Set down, exactly as written, the line containing "642x364 pixels. How" and all the lines that follow it to the end of the entries below, omitting every picture.

[Screenshot grounding data]
'''

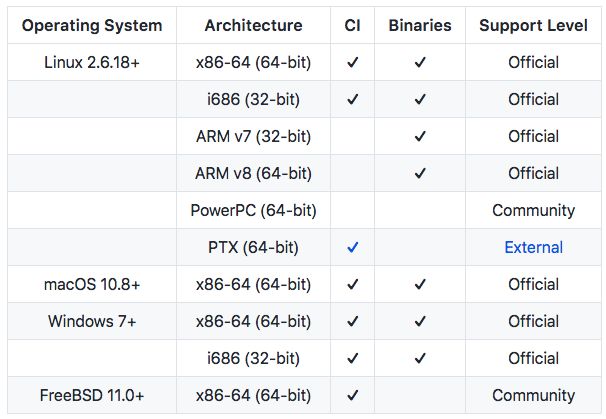Select the PowerPC (64-bit) cell
Image resolution: width=606 pixels, height=419 pixels.
click(253, 210)
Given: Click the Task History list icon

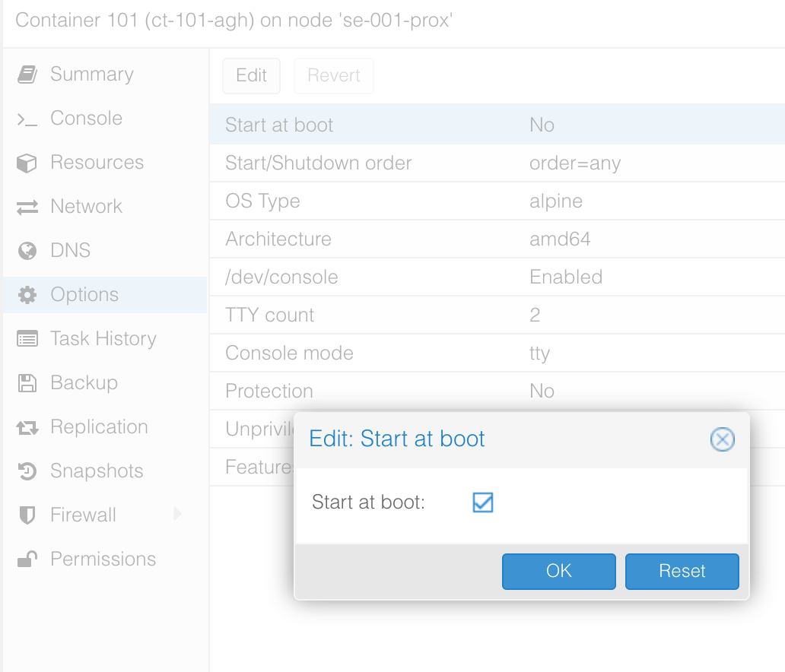Looking at the screenshot, I should [27, 339].
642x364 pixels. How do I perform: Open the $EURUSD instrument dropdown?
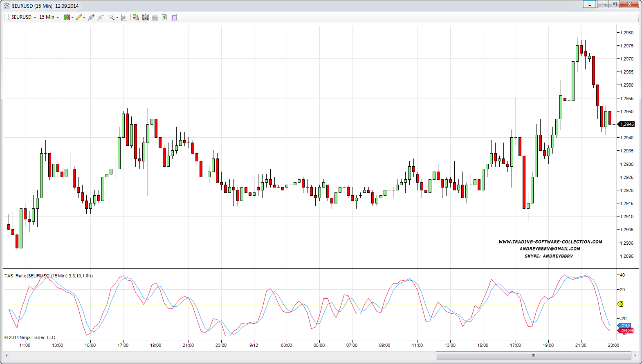24,17
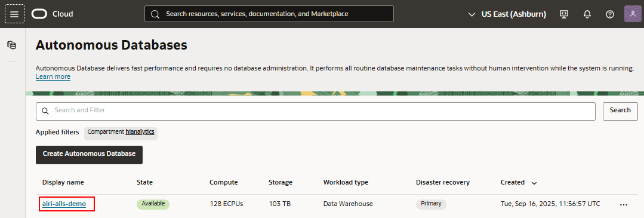Click the database sidebar icon
The image size is (644, 218).
tap(12, 45)
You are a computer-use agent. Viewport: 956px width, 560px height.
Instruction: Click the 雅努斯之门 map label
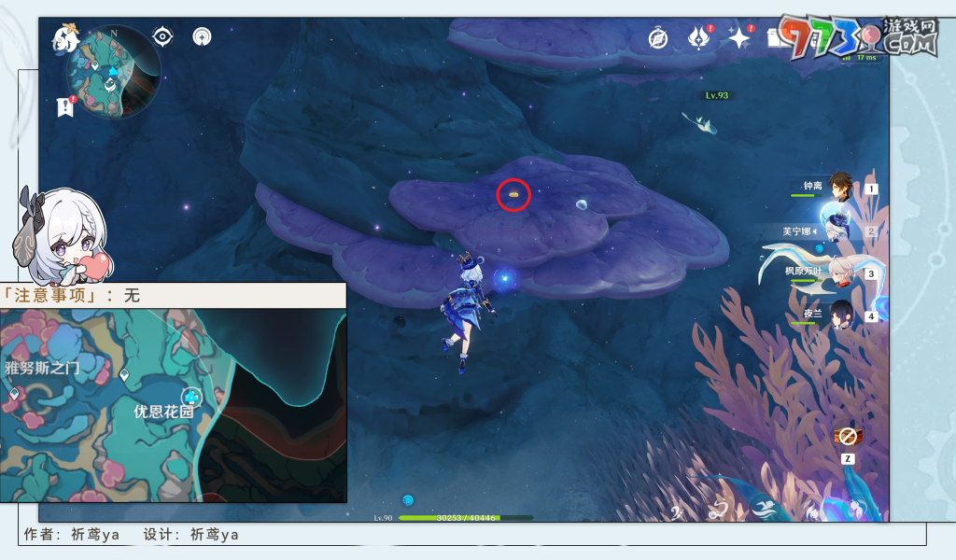(42, 368)
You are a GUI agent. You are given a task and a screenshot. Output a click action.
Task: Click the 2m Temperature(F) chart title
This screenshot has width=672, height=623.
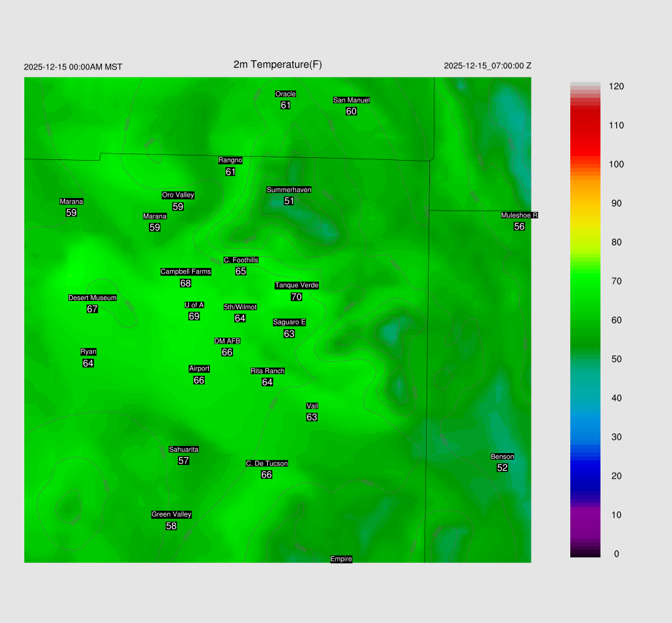click(x=278, y=64)
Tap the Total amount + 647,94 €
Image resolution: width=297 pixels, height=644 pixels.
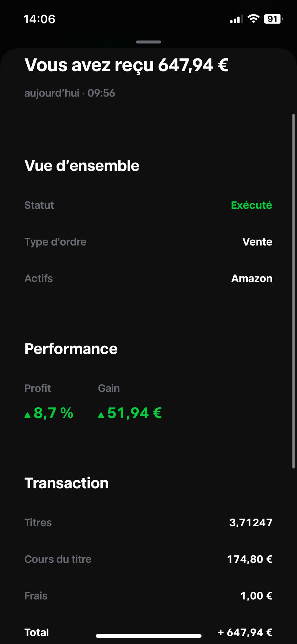[x=245, y=632]
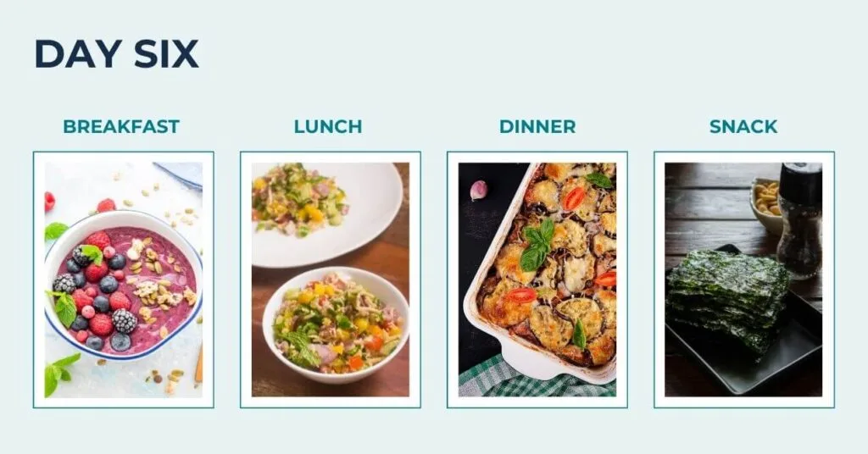The width and height of the screenshot is (868, 454).
Task: Click the basil leaves on the casserole
Action: click(536, 245)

'''

▶ [RESULT OF THE TASK]:
642x364 pixels. How do I perform: Open the $EURUSD instrument dropdown?
24,17
Click the database sidebar icon
The image size is (644, 218).
tap(12, 45)
You are a computer-use agent. Viewport: 956px width, 560px height.
Instruction: Click the 雅努斯之门 map label
(42, 368)
You are a GUI agent. You are given a task and a screenshot. Output a click action.
Task: Click the 2m Temperature(F) chart title
This screenshot has width=672, height=623.
click(x=278, y=64)
Tap the Total amount + 647,94 €
Image resolution: width=297 pixels, height=644 pixels.
[x=245, y=632]
The width and height of the screenshot is (868, 454).
Task: Click the basil leaves on the casserole
Action: click(536, 245)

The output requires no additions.